## [PROBLEM TO SOLVE]
After counting the lines below that contain "menu", reply with that number alone.

## [RECORD EXCERPTS]
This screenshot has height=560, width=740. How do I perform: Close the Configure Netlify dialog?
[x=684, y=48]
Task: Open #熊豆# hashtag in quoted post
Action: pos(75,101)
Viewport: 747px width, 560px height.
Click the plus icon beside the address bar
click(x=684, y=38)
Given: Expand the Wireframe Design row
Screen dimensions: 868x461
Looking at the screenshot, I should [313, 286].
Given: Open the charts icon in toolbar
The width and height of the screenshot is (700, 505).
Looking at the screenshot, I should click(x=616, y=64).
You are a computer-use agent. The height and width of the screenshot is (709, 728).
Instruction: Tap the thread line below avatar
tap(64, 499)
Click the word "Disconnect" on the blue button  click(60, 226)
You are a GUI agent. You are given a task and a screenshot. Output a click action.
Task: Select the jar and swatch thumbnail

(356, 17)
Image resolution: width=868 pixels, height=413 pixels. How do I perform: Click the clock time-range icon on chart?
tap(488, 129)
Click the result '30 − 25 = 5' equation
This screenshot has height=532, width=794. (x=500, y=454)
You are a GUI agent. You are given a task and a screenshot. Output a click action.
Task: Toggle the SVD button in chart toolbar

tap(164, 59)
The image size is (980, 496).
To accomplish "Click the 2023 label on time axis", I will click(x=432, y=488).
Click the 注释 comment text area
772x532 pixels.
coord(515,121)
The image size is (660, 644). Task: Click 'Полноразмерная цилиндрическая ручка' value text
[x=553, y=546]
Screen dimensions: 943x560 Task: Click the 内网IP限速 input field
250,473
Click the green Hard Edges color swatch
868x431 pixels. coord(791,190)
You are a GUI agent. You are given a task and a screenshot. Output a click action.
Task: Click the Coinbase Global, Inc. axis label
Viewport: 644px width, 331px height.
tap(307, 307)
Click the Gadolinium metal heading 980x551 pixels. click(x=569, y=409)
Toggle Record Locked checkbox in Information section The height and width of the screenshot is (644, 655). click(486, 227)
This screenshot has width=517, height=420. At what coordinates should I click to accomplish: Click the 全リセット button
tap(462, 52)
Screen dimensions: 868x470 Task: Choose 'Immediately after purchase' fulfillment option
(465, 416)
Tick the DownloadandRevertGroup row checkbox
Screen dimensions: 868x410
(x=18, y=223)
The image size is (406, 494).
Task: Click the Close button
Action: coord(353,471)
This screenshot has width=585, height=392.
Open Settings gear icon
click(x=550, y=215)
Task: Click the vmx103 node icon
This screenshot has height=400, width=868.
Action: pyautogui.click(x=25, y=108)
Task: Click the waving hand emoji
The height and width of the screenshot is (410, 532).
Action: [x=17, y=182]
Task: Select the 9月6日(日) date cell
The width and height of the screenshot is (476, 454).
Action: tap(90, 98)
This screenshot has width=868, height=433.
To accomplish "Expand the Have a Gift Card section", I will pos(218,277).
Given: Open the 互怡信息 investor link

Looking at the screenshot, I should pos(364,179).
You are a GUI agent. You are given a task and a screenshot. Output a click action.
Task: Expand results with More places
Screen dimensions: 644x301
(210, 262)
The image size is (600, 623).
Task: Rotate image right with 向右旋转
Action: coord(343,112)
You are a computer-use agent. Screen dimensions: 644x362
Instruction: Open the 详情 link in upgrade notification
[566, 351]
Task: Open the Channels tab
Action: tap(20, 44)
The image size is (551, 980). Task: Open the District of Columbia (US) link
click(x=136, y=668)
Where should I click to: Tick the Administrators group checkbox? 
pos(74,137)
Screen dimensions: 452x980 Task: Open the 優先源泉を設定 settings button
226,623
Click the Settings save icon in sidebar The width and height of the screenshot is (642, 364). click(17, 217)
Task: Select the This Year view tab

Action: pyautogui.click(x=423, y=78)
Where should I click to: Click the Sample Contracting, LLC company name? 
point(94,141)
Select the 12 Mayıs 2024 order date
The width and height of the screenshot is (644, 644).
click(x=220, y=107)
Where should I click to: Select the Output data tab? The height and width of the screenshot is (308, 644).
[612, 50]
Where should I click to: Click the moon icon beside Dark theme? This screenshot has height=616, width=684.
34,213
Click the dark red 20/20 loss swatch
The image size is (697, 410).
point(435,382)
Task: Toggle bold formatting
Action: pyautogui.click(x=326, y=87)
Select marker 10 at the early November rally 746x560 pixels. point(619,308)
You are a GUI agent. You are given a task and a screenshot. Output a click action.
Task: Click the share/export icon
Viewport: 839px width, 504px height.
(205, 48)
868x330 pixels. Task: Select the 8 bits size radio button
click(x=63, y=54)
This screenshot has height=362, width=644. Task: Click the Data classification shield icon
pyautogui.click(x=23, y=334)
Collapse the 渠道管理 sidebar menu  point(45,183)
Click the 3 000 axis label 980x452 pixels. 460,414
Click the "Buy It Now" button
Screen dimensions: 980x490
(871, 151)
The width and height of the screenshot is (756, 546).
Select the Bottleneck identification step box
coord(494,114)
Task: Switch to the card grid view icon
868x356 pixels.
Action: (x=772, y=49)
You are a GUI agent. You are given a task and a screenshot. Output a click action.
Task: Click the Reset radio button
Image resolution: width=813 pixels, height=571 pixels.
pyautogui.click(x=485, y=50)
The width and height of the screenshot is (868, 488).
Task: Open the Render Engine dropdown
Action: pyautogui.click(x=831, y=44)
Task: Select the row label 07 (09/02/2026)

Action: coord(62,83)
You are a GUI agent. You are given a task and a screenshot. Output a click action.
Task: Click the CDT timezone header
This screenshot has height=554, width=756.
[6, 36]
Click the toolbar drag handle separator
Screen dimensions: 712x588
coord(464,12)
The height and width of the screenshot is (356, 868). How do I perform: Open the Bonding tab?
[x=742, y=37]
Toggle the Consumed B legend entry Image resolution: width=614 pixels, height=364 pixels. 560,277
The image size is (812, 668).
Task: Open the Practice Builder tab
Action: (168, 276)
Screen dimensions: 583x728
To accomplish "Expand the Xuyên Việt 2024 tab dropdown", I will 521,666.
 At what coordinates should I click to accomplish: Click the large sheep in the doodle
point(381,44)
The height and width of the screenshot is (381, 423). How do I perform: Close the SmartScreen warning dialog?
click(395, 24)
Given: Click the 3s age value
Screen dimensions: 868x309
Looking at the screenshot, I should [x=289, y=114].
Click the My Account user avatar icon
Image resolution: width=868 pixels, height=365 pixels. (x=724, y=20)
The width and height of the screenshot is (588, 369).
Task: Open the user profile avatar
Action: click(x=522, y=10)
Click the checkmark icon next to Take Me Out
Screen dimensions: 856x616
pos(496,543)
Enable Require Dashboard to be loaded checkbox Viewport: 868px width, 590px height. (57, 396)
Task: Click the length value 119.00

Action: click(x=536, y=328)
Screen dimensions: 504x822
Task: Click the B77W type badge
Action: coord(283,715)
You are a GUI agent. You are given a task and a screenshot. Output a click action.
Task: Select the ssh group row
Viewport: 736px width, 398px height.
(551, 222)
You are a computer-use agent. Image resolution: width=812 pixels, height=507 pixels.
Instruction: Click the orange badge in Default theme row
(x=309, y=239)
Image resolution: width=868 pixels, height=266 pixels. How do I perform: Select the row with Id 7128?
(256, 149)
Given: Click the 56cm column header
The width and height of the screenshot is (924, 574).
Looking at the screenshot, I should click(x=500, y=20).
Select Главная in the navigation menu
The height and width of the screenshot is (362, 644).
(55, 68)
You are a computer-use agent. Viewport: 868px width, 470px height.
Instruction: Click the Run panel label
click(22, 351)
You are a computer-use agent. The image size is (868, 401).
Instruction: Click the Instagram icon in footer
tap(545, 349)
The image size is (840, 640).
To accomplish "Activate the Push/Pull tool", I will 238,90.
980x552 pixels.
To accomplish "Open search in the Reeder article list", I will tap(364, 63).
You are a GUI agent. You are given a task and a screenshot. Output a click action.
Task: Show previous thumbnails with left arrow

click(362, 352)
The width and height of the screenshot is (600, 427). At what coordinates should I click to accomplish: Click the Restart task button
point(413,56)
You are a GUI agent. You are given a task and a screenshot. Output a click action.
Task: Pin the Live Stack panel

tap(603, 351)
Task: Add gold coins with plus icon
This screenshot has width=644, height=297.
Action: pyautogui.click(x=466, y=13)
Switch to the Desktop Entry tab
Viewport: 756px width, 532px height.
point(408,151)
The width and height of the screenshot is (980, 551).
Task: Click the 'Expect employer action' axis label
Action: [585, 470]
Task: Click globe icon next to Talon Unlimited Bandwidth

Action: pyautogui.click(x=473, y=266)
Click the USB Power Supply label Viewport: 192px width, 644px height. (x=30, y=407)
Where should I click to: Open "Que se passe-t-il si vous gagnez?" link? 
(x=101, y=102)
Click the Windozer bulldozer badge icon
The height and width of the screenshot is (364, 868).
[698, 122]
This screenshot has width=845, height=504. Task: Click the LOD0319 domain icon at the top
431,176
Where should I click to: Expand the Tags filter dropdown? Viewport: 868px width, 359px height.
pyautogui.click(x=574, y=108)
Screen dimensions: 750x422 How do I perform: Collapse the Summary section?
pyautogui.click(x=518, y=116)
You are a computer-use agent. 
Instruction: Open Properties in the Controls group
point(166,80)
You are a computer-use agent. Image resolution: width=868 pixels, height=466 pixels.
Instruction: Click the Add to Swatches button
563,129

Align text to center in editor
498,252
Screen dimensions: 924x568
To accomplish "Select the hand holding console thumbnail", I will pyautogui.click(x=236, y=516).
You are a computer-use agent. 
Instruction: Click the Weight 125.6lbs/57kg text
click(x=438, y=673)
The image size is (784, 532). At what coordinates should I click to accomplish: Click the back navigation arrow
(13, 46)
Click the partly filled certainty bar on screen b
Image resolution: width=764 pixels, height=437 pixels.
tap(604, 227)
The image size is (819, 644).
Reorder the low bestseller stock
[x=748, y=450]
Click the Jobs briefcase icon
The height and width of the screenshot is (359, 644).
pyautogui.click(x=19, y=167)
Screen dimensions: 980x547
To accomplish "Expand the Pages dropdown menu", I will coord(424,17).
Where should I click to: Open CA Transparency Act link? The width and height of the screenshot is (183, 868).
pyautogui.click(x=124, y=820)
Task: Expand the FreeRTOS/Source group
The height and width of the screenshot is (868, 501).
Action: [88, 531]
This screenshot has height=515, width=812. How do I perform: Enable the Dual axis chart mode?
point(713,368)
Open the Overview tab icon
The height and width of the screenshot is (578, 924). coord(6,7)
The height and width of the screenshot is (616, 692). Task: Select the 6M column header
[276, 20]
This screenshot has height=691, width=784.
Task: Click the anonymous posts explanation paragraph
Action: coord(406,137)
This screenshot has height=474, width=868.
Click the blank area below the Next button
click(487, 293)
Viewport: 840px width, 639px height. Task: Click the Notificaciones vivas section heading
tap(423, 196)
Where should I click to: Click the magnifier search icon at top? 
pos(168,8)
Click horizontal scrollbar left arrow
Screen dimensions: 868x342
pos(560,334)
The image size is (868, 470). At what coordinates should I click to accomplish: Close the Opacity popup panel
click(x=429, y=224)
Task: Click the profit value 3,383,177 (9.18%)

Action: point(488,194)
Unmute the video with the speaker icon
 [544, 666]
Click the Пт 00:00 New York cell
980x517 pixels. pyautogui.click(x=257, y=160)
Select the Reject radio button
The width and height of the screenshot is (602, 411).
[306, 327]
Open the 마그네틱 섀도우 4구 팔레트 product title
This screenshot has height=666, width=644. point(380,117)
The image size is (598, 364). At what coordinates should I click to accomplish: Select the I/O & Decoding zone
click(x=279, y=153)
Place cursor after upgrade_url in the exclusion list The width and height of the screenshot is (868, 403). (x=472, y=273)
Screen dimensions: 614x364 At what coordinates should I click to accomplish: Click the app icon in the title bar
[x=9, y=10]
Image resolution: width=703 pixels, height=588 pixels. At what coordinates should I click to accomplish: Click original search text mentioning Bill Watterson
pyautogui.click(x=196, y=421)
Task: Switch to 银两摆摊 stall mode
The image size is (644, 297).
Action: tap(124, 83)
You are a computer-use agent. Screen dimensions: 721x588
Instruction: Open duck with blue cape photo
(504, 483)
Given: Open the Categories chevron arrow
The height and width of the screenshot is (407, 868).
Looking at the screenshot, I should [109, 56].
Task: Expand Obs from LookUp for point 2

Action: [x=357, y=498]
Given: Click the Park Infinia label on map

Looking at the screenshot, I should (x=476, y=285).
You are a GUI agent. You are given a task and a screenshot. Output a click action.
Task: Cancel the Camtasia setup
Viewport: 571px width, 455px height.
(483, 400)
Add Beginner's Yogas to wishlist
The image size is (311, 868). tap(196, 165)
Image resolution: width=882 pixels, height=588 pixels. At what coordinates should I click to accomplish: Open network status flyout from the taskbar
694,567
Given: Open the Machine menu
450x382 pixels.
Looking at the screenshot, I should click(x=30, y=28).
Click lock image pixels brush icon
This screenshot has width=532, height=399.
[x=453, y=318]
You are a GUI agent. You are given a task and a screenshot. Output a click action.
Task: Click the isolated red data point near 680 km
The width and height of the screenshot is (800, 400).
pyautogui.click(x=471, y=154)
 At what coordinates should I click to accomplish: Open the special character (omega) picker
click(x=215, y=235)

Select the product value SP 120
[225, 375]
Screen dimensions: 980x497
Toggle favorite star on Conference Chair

## [SOLUTION TO THE EXERCISE]
4